I installed ambari 6 to 7 months ago and everything worked fine until yesterday. Suddenly,Hbase master failed and it cannot be restarted. I tried to stop all the services and restart them, stop ambari and start everything manually but nothing seems to work.
The problem is that when I restart the service from the UI, it seems to start normally but it fails again after 5 to 6 seconds.
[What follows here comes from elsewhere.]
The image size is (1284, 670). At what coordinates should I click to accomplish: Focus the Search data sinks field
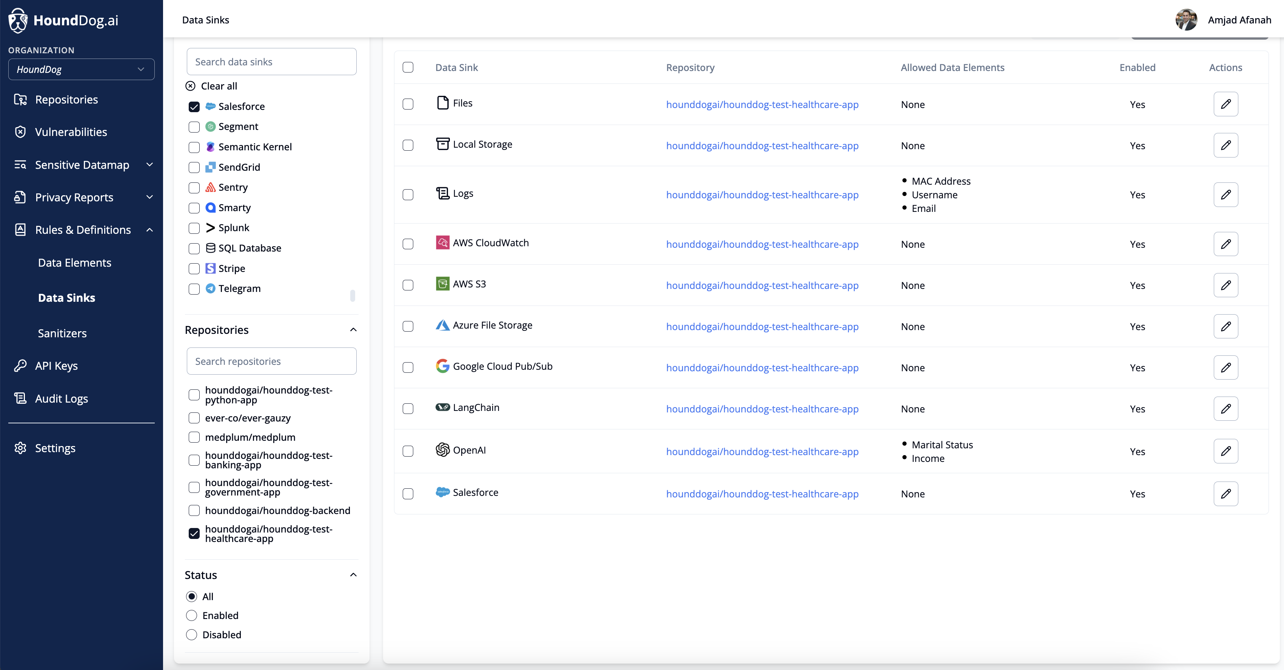coord(271,62)
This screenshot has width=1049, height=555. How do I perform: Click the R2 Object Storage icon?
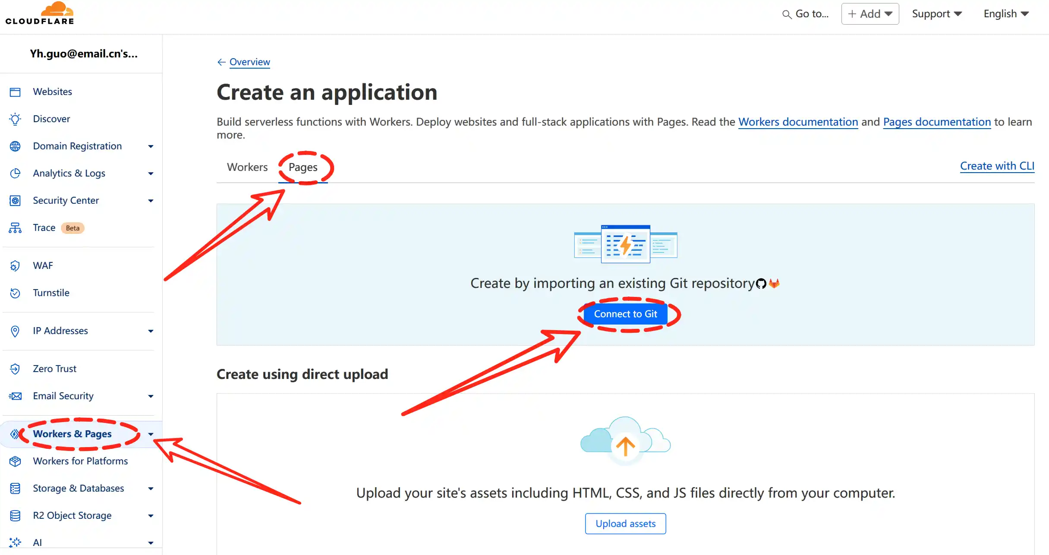[15, 516]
There is no error code in the logs and the only thing I see in the Alert is :Connection failed: [Errno 111] Connection refused for Hbase,Hbase Master process and Hbase RegionServer Process.
The log file just prints the following information:
Mon Oct 22 14:12:42 EEST 2018 Starting master on hbase3.server core file size (blocks, -c) 0 data seg size (kbytes, -d) unlimited scheduling priority (-e) 0 file size (blocks, -f) unlimited pending signals (-i) 47976 max locked memory (kbytes, -l) 64 max memory size (kbytes, -m) unlimited open files (-n) 1024 pipe size (512 bytes, -p) 8 POSIX message queues (bytes, -q) 819200 real-time priority (-r) 0 stack size (kbytes, -s) 8192 cpu time (seconds, -t) unlimited max user processes (-u) 47976 virtual memory (kbytes, -v) unlimited file locks (-x) unlimited
My servers available memory is 8gb and the HBase Master Maximum Memory is set to 1gb by default. Also the RegionServers maximum value for -Xmn is set to 4000MB.
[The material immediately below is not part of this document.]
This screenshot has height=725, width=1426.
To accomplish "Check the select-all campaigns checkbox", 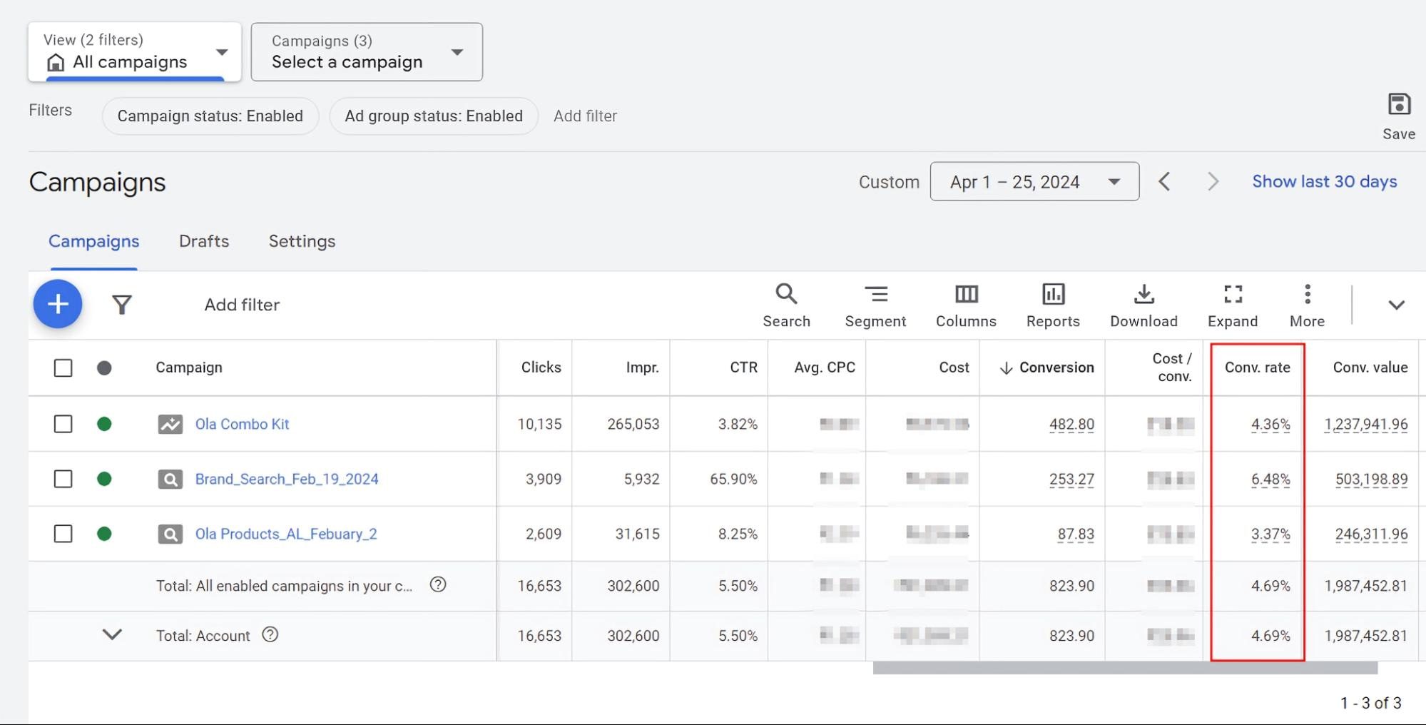I will click(63, 367).
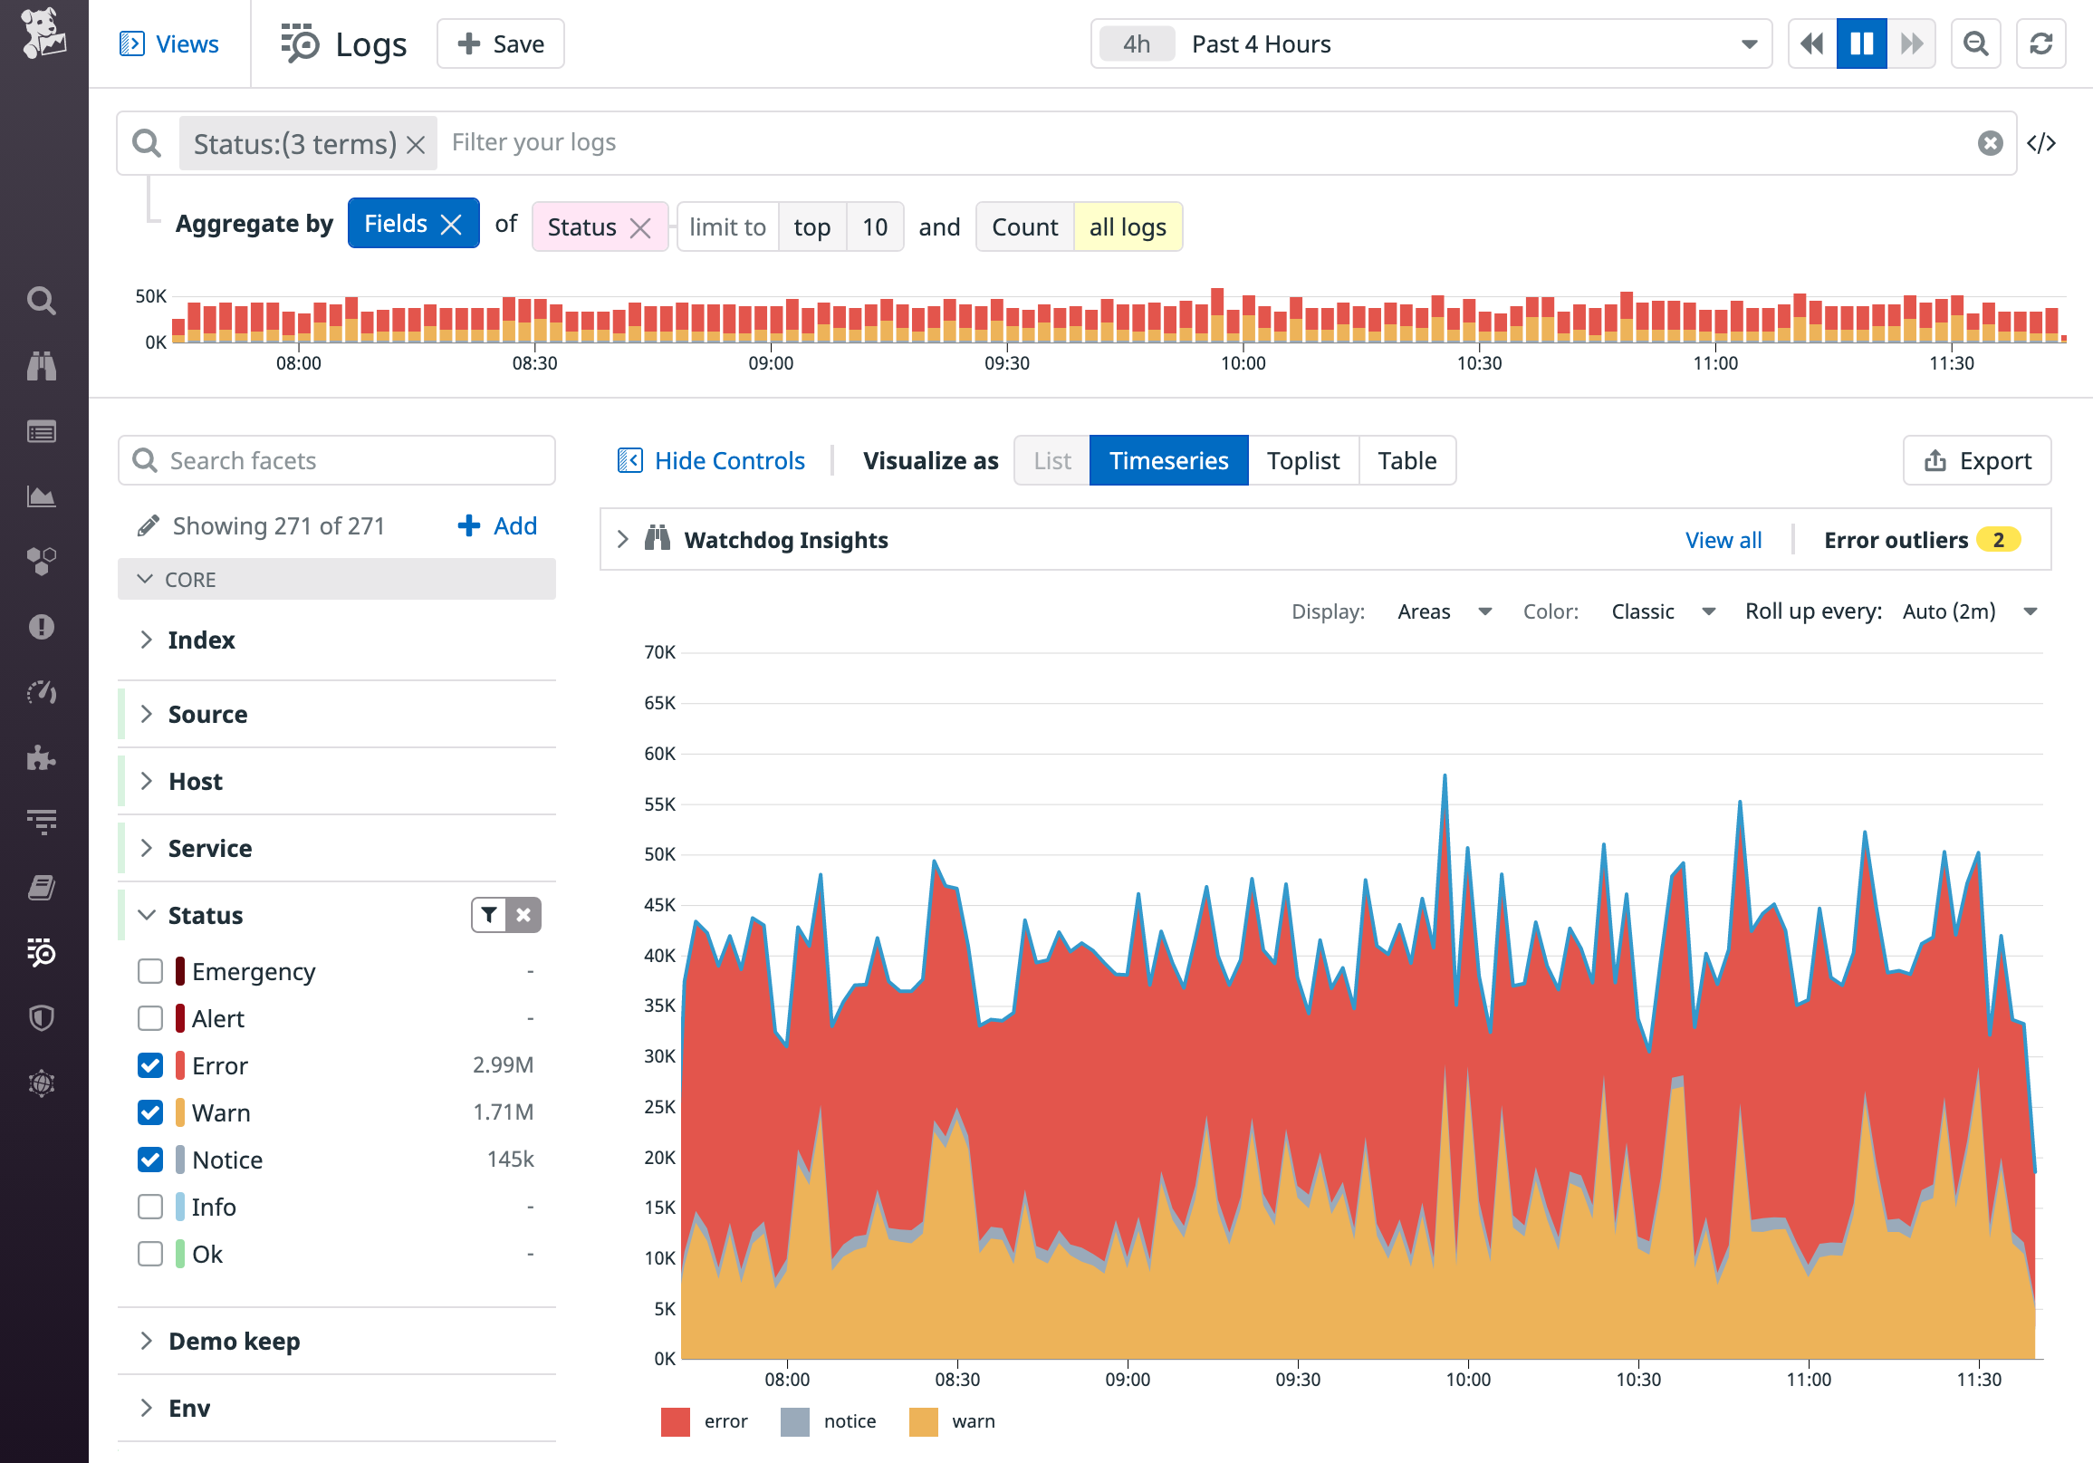
Task: Click the zoom-out magnifier near the time controls
Action: (1975, 43)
Do you think that I should increase Master's Max Memory?
Can you check the value of 'free -m' in the node where HBase master is running. Are both HBase master and region server are running on same node ? If "free -m" returns less than 1gb then there is not enough memory for hbase to start. Just for testing, you can stop some other services running on that node and try starting HBase master.
Free -m returns the result that I posted earlier. Both HBase Master and region server are running on the same machine. The only services I installed are HDFS, HBase ,Zookeeper and Ambari Metrics that was required.
I rolled back to the logs and it seems like two days ago the NameNode went down and the server returned "failed on connection exception: java.net.ConnectException: Connection refused;".
However, the NameNode is now up and running. Do you think that this might be related since the alert says that this the Hbase issue exists for two days?
HBase is dependent on HDFS. Since NameNode was down it might have stopped but now since NameNode is up and running HBase master should start properly. Did you check all the memory settings and logs of hbase master
Yes. Everything was checked as posted earlier and it does not produces any error. I also tried to increase the max heap size but nothing changed. HBase master starts and shutdowns immediately.
I also tried to start the master manually -from the cli- but it always returns "Error: Could not find or load main class exists". The problem is that everything worked fine until Today.
Hi, do you have any suggestion on this? Do you think it has to do with an update or something like that? Because the exact same issue occured to another instance of ambari we run in a completely different cluster.